Ruteng, VoxNtt.com- Pasca pemerintah kabupaten (Pemkab) memfasilitasi pemaparan Analisis Mengenai Dampak Lingkungan (AMDAL) PT Master Long Mining Resources (MMR) pada 7 Januari 2017 lalu, gelombang reaksi penolakan sejumlah pihak pun mulai muncul.
PT MMR merupakan sebuah perusahan pertambangan yang sedang mengajukan permohonan izin lingkungan untuk melakukan eksplorasi mangan di Blok Nggalak dan Maki, Kecamatan Reok Barat-Manggarai.
Atas rencana ini, kebijakan pemerintah kabupaten (Pemkab) Manggarai di bawah rezim Deno Kamelus dan Victor Madur hingga kini terus disorot.
Bahkan, tak tanggung-tanggung beberapa aktivis anti tambang menyatakan ada dugaan “politik transaksional” dibalik upaya memfasilitasi proses AMDAL dari PT MMR.
Kordinator Justice, Peace and Integrity of Creation (JPIC) Keuskupan Ruteng Pastor Marten Jenarut menduga, ada “politik transaksional” di balik upaya menfasilitasi proses AMDAL dari perusahan pertambangan tersebut.
Ia mengatakan hal itu, sebab hanya berselang satu tahun setelah pemilihan kepala daerah (Pilkada) pada Desember 2015 lalu, pemerintah Manggarai sudah menfasilitasi perusahan pertambangan.
“Dalam bacaan orang politik, ini adalah politik dagang sapi. Ada politik transaksional ini. Lalu, apakah gaya politik seperti ini mau dipertahankan untuk kita?,”ujar Pastor Marten di ruangan Komisi C DPRD Manggarai, Rabu (18/1/2017).
Menurut dia, di Manggarai sangat tidak cocok untuk melakukan aktivitas penambangan. Sebab, jika dibandingkan maka lebih banyak mudaratnya ketimbangkan kebaikan bagi masyarakat.
“Kalau mau bilang peningkatan kesejahteraan, tidak sejahtera-sejahtera mereka (warga lingkar tambang) ini. Kegiatan penambangan tidak menjadi tambah 10 senti perut mereka. Tidak,” tegas Marten dalam kesempatan mendampingi masyarakat Nggalak bertemu dengan DPRD Manggarai itu.
“Kalau dibilang untuk menambah struktur APBD, sejauh yang kami tau dari 28 Izin Usaha Pertambangan di Manggarai kontribusi di APBD cuma 100 juta (rupiah). Tidak pas untuk (bangun) satu ruangan kelas. Terus apakah political will seperti ini mau dipertahankan? Naif menurut saya,” tambah Pastor Marten.
Lebih lanjut kepada ketua Komisi C DPRD Manggarai Wilibrodus Kengkeng, Marten menunjukan sejumlah dokumen saat aktivitas pertambangan di Nggalak pada tahun 2010 lalu.

▶ Data Tercatat:
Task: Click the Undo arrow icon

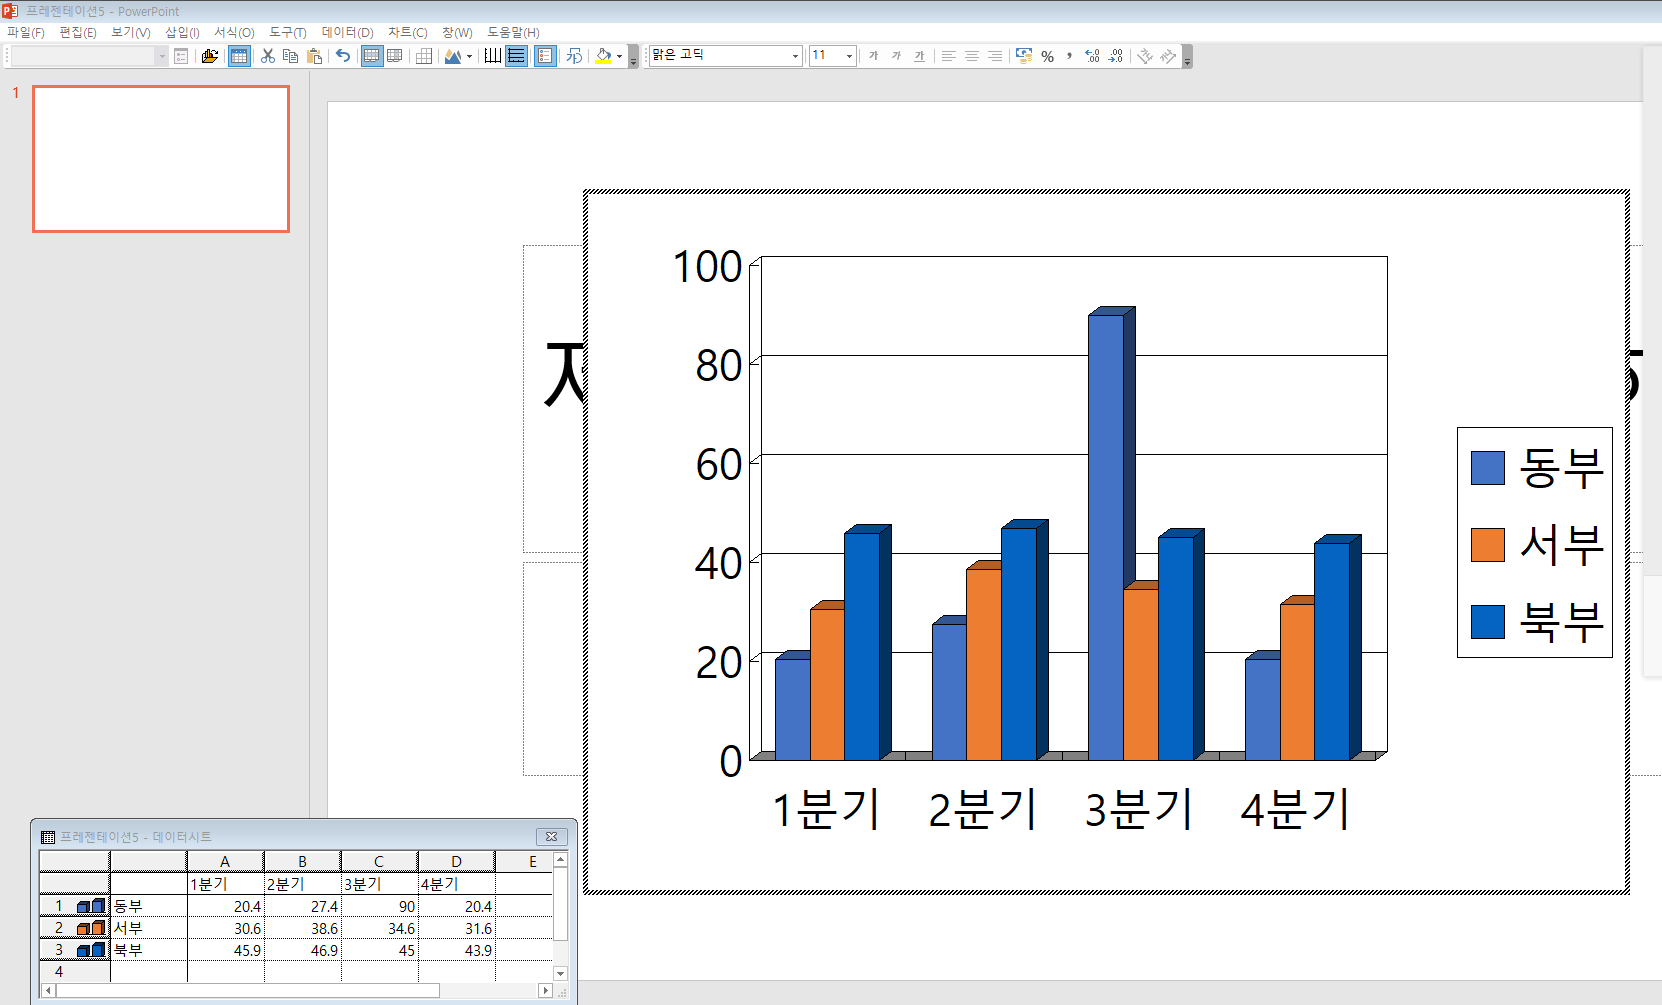Action: click(343, 56)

▶ Latihan Tertulis 1: Cetak ulang bagian teks bacaan yang dimulai dengan "Kordinator Justice, Peace" dan berlanjut sampai "perusahan pertambangan tersebut.".
▶ Latihan Tertulis 2: Menurut teks bacaan, di mana PT MMR hendak melakukan eksplorasi mangan?

▶ Jawaban Lengkap 1:
Kordinator Justice, Peace and Integrity of Creation (JPIC) Keuskupan Ruteng Pastor Marten Jenarut menduga, ada “politik transaksional” di balik upaya menfasilitasi proses AMDAL dari perusahan pertambangan tersebut.

▶ Jawaban Lengkap 2: Di Blok Nggalak dan Maki, Kecamatan Reok Barat, Manggarai.